Systematicity of Soil Applied Pesticides: Uptake and Translocation
The first classes of pesticides marketed had only contact action. However, by the 1950s many classes of SPs, which were able to enter plants by roots, stem or leaves and be translocated to other parts of the plant have been developed. Many herbicides, insecticides and fungicides have been registered for use in soil to control weed, soil-born diseases, and protect plants from herbivore pests. The standard application methods of soil pre- or post-emergence pesticides have been to be applied in farrow during planting or spray directly to the soil. Granular or liquid formulations were commonly used in the past but have been discontinued due to resistance development, environmental concerns, regulatory and cost reasons. Seed coating with fungicides and insecticides is a well-established young plants protection method form pathogens and pests. Current seed coating technology requires much less active ingredient (0.1–1.5 mg kernel-1 or 10–100 g ha-1) than the respective soil application rates (Taylor et al., 2001; Pataky et al., 2005; Girolami et al., 2009; Krupke et al., 2012). However, a single kernel contains several orders of magnitude more active ingredient than the toxicological endpoints of beneficial organisms (e.g., pollinators). Arguably, however, it is the systemic nature of soil applied pesticides and their long-lasting high concentration that made them so admissible for prophylactic applications mainly by seed coating technologies. Irrespective of their main purpose of use and their mode of action, SPs are translocated through plant and affect many physiological processes (including but not limited to their main target sites). Such collateral effects are well known in fungicides (Zhang et al., 2010; Kumar et al., 2016) insecticides (Kaufman et al., 1971; Dhungana et al., 2016) and herbicides (Fletcher et al., 1996; Cedergreen, 2008). Seed microbiome and seed-associated endophytes that might have co-evolved for millions of years have recently been associated with the establishment of plant microbiome (Johnston-Monje et al., 2016; Khalf and Raizada, 2016; Pitzschke, 2016). However, effects of seed processing and seed coating with pesticides on seed microbiome and respective colonization and establishment of plant microbiome have not been studied yet (Figure 1).

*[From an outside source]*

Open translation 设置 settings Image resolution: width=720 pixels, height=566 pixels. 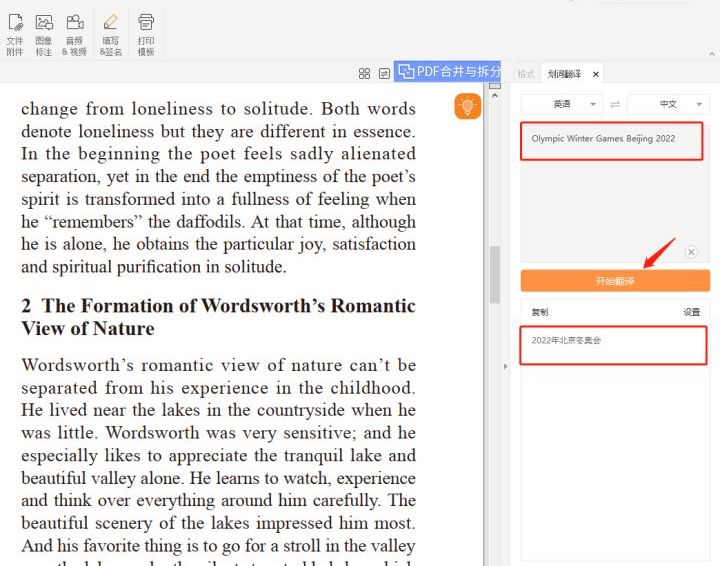pyautogui.click(x=691, y=312)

Systematicity of pesticides can be increased with the co-formulation with polymers (Dieckmann et al., 2010) or the use of nanomaterials. Unlike conventionally pesticide formulations, nanopesticides and targeted delivery techniques may enhance or give new biological activity to an active ingredient (Figure 1). Nanomaterials can cross plasma membrane, bind with cytoplasmic organelles and interfere with metabolic processes (Jia et al., 2005; Lin and Xing, 2008). Furthermore, there are several studies demonstrating nanoparticle mediated alteration of pesticide uptake and induction of genetic or cell physiological effects (Racuciu and Creanga, 2007; De La Torre-Roche et al., 2012; Hamdi et al., 2015). In addition, nanopesticides can mediate the metabolic profile in root exudates affecting indirectly the plant defense system (Zhao et al., 2016). The uptake and translocation of nanoparticle across root cells involve active and passive transport processes similar to those observed for nutrients, plant exudates, pesticide molecules, and signaling substances involved in plant defense.
Physicochemical properties of a pesticide and interaction with soil, plant microbiome, water, and chemicals surrounding the rhizosphere determine the behavior of pesticides within plant (uptake, translocation, action, detoxification, and excretion). The systemic action of most pesticides is the result of a balance between uptake and translocation and the degree of those two processes will dictate the treatment effectiveness.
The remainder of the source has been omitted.